==== DATA TO USE
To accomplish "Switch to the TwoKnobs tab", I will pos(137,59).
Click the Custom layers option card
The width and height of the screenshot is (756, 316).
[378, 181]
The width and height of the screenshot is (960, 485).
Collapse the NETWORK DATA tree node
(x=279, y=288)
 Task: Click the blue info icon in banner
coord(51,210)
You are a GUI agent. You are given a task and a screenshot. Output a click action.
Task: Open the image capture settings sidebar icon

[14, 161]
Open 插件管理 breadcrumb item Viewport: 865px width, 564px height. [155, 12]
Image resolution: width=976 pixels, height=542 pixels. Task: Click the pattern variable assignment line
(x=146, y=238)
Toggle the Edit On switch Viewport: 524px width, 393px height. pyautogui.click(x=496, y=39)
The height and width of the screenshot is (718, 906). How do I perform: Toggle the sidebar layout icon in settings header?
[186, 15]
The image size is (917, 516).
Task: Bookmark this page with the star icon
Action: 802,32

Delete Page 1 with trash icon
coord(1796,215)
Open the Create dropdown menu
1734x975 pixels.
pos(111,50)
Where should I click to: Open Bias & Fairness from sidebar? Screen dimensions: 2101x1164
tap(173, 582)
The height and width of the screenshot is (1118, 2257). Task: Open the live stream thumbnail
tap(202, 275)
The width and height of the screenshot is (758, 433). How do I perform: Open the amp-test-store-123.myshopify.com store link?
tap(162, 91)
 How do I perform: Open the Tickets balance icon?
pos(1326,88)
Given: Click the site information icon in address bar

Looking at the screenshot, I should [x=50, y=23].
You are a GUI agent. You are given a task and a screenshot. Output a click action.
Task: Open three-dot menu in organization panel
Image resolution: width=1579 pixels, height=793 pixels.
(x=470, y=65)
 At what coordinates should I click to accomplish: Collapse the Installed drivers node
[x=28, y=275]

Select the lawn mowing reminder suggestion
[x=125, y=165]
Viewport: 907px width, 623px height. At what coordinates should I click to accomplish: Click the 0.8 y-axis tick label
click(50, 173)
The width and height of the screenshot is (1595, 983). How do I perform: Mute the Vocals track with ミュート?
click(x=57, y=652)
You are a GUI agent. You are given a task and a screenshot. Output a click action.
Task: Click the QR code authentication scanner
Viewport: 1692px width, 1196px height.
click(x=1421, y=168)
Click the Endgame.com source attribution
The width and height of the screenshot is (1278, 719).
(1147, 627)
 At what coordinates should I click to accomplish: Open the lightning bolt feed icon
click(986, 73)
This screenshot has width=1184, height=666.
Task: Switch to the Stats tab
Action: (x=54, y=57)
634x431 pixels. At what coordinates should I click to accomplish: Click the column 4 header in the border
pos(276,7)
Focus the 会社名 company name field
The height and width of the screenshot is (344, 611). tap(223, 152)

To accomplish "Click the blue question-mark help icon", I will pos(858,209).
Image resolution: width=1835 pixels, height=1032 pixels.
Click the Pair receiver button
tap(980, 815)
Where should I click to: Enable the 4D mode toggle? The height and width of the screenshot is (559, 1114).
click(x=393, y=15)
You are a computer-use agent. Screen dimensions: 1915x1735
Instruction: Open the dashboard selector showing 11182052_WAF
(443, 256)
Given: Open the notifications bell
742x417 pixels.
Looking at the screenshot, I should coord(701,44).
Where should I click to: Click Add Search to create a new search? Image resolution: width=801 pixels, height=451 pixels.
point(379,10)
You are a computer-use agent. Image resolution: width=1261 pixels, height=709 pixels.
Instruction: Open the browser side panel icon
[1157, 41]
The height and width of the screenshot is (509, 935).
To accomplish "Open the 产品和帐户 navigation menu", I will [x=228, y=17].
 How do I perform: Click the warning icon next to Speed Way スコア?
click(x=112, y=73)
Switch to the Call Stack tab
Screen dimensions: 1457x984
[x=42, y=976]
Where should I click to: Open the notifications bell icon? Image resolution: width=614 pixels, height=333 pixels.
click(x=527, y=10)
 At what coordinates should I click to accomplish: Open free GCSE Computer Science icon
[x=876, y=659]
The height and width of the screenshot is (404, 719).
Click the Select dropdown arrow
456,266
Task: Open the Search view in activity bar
========
» **WHAT THE EXERCISE ASKS**:
Write out the records above exactly, from the opening line to the line with "Toggle the Edit", including both, with nothing added.

» **EXERCISE ANSWER**:
To accomplish "Switch to the TwoKnobs tab", I will pos(137,59).
Click the Custom layers option card
The width and height of the screenshot is (756, 316).
[378, 181]
The width and height of the screenshot is (960, 485).
Collapse the NETWORK DATA tree node
(x=279, y=288)
 Task: Click the blue info icon in banner
coord(51,210)
You are a GUI agent. You are given a task and a screenshot. Output a click action.
Task: Open the image capture settings sidebar icon

[14, 161]
Open 插件管理 breadcrumb item Viewport: 865px width, 564px height. [155, 12]
Image resolution: width=976 pixels, height=542 pixels. Task: Click the pattern variable assignment line
(x=146, y=238)
Toggle the Edit On switch Viewport: 524px width, 393px height. pyautogui.click(x=496, y=39)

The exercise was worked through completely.